## AIM OF THE EXERCISE
In the listing below, a line holding "Toggle Display Invoice" and a line holding "Click the Add Rule button" mark the range. Retype both exactly, with all lines between them.

## PROVIDED INFORMATION
■ ■ ■

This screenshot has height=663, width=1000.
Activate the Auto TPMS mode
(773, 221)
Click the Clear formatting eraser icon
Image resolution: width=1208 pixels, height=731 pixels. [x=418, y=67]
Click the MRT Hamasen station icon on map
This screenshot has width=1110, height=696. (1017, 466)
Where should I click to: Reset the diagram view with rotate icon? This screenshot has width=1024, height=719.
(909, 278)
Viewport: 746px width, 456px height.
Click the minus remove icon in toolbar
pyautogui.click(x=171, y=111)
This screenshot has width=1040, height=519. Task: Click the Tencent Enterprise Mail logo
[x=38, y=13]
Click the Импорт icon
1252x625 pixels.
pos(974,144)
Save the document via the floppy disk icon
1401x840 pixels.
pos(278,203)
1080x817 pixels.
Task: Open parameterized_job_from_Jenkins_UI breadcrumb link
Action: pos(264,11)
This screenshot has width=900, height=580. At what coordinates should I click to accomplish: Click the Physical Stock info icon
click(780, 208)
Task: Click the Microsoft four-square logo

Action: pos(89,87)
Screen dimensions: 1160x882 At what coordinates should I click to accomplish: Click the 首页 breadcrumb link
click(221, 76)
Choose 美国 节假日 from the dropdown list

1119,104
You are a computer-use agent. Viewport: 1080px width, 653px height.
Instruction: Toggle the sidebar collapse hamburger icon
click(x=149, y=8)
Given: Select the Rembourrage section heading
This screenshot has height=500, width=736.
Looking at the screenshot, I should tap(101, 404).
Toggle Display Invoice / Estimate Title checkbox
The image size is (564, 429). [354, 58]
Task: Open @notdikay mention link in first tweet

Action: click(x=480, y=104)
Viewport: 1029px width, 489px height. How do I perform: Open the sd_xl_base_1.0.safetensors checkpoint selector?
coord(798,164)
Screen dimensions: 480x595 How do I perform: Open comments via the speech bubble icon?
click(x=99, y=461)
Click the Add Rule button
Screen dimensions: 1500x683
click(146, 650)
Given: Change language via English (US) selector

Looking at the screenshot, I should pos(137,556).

■ ■ ■

## OUTPUT OF THE TASK
Toggle Display Invoice / Estimate Title checkbox
The image size is (564, 429). [354, 58]
Task: Open @notdikay mention link in first tweet

Action: click(x=480, y=104)
Viewport: 1029px width, 489px height. How do I perform: Open the sd_xl_base_1.0.safetensors checkpoint selector?
coord(798,164)
Screen dimensions: 480x595 How do I perform: Open comments via the speech bubble icon?
click(x=99, y=461)
Click the Add Rule button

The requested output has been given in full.